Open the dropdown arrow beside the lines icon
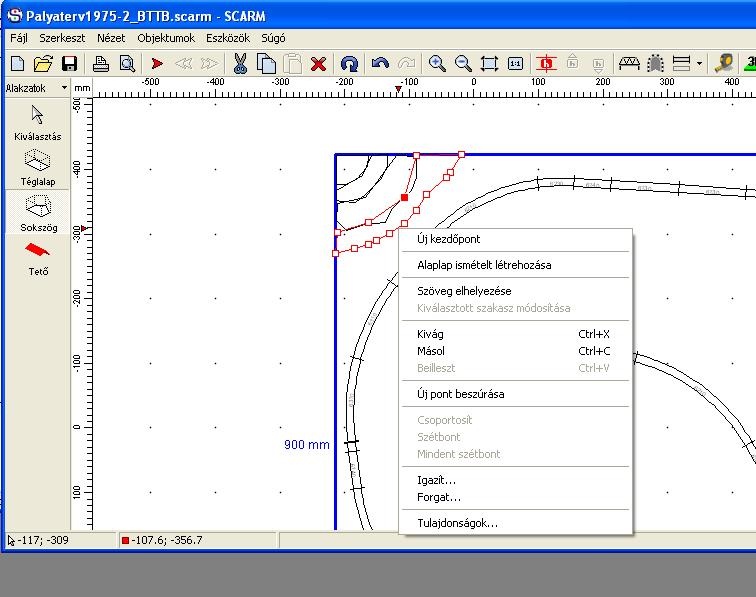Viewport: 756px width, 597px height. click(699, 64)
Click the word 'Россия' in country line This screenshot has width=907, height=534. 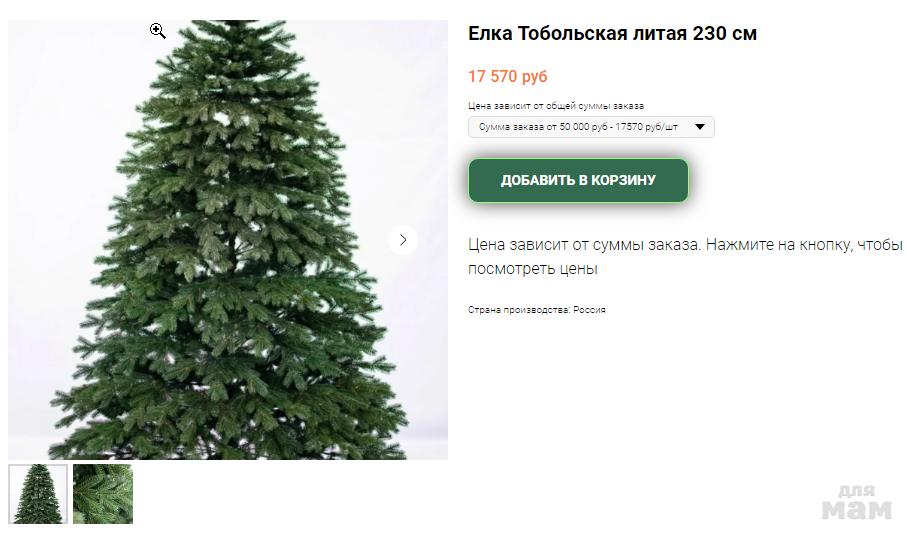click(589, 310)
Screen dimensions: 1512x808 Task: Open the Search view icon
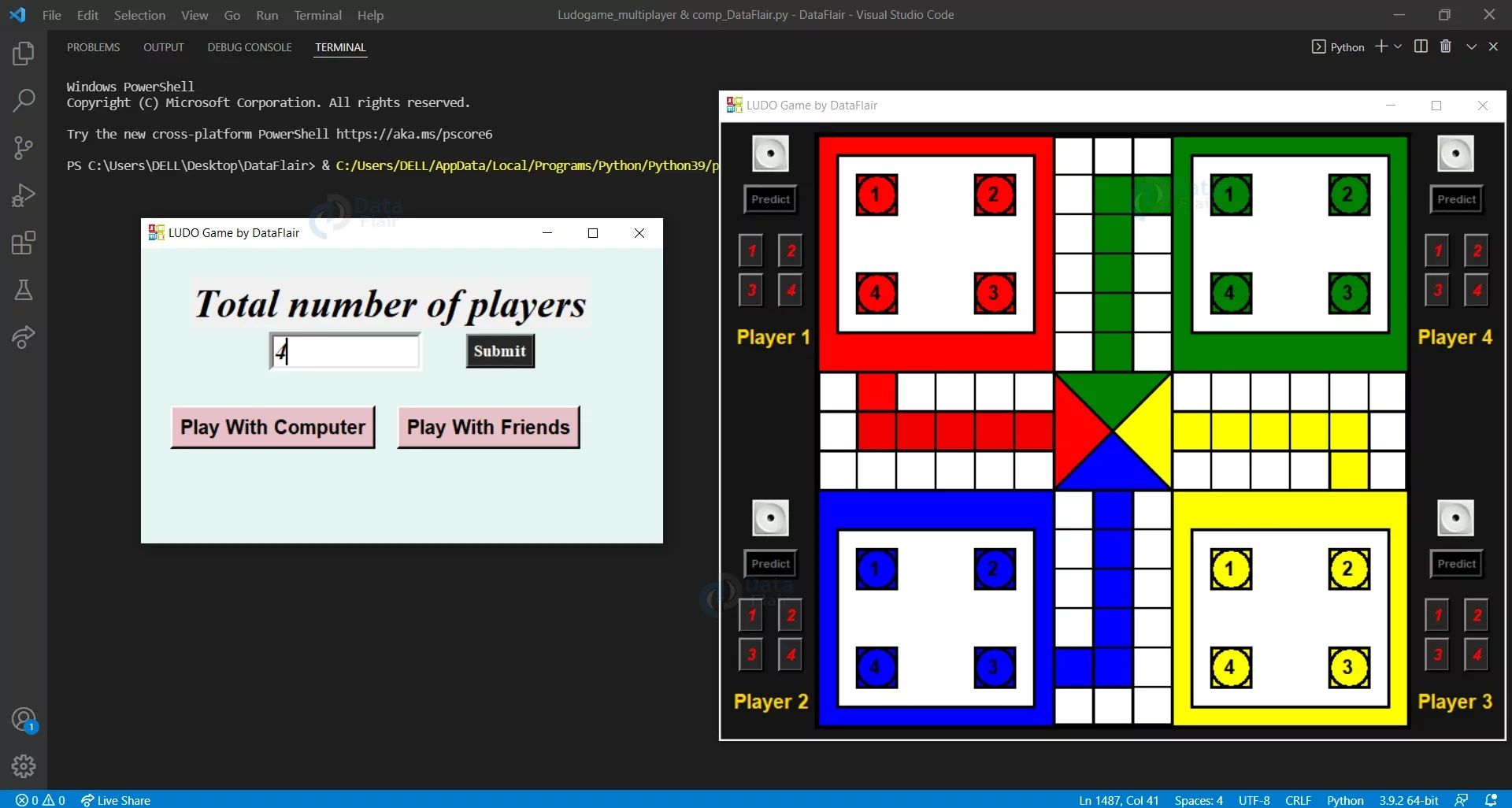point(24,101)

---

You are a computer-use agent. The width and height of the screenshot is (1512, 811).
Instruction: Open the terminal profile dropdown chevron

◆ **WORK REQUEST**
Retype, in the same exact form, the lines of the material above from the line holding "You are a computer-use" through the line holding "Instruction: Open the".

◆ **RESPONSE TO THE TASK**
You are a computer-use agent. The width and height of the screenshot is (1512, 811).
Instruction: Open the terminal profile dropdown chevron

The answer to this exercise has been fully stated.